Before the Mavity family can sit down to dinner, they have to clear the dining room table of seashells. And sometimes, they have to clean up beach sand as well.

That might seem odd to most people, but not to the active family who lives outside Lewes. Since July, the originators of Lewes Shells have been painting and hiding shells all over the Lewes area.

It's simple. A message is pasted to the bottom of the shells urging finders to take a photo and post it to the Lewes Shells Facebook page and then re-hide the shell. It's a unique spin-off from other groups and families who paint and hide rocks, including DelaWhere? Rocks! in New Castle County.

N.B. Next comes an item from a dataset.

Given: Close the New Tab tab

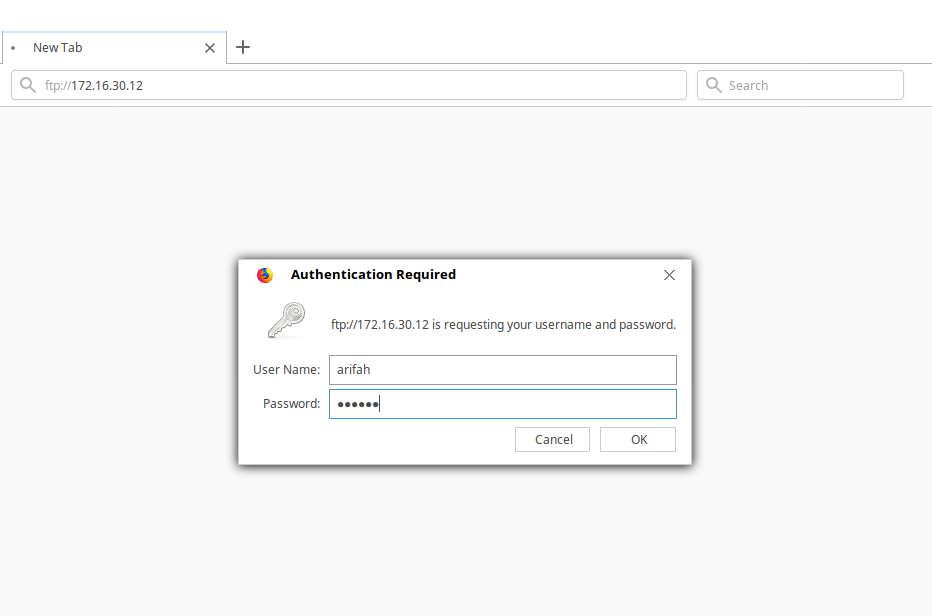Looking at the screenshot, I should click(x=210, y=48).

Ryan and Rachel Swick Mavity, with their children Alex, 6, and Jane, 3, and Rachel's mother and father, Ken and Anne Terry Swick, are all involvedin the project.

It was Anne who came up with the idea after she found some painted, hidden rocks while she and her husband were visiting relatives in West Virginia.

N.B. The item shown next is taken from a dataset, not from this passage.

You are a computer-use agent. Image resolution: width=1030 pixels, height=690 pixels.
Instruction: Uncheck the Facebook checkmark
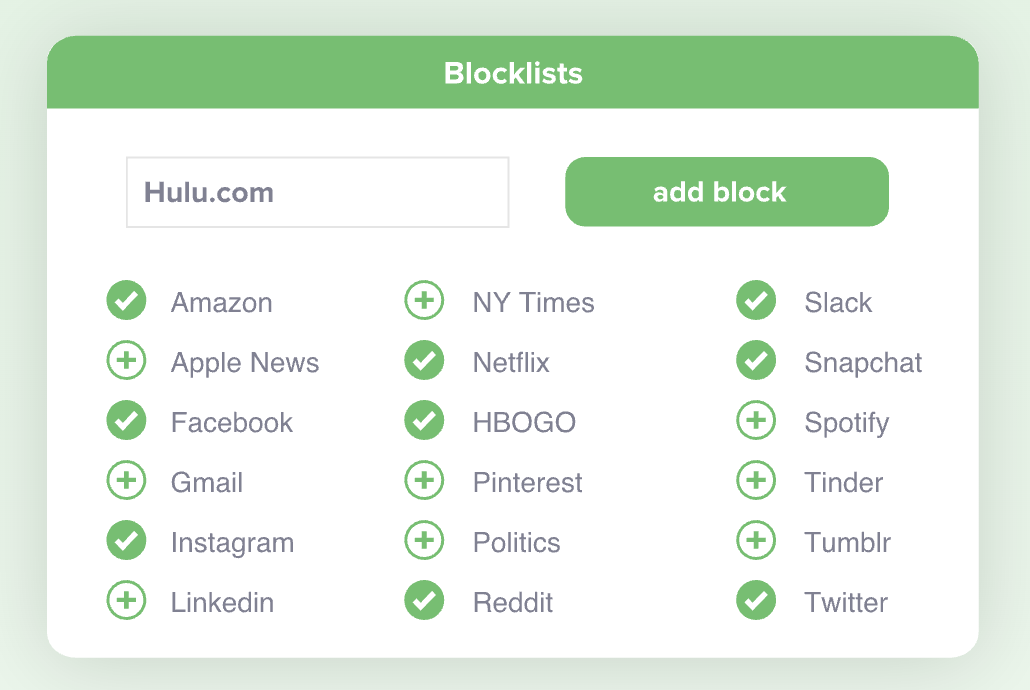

"I started thinking and thinking about it," she said. "There are no rocks here, but we knew where to get lots of shells."

She said some beaches on the Eastern Shore of Virginia are loaded with a never-ending supply of oyster and clam shells, the primary ones they paint.

Rachel, who is a communications specialist at Beebe Medical Center, was in charge of setting up the Facebook page. "At first, we were painting just basic art, but now we are starting to get a little creative," Rachel said.

They are getting into the spirit of the season by painting back-to-school, football and Halloween shells. They estimate they have painted and hidden at least 250 shells. "We weren't sure what the response would be," Anne said. "It's been so positive. People love it and say it's another reason to love and visit Lewes. Kids want to go outside and hunt for shells," she said.

Anne tries to respond to every post on the Facebook page, and there have been hundreds so far. "It's a family fun thing, and kids get so excited when they find a shell," Anne said.

A recent posting caught their eye. The entire Cape Henlopen field hockey team posed with a shell that was found at the Lewes Dairy Queen.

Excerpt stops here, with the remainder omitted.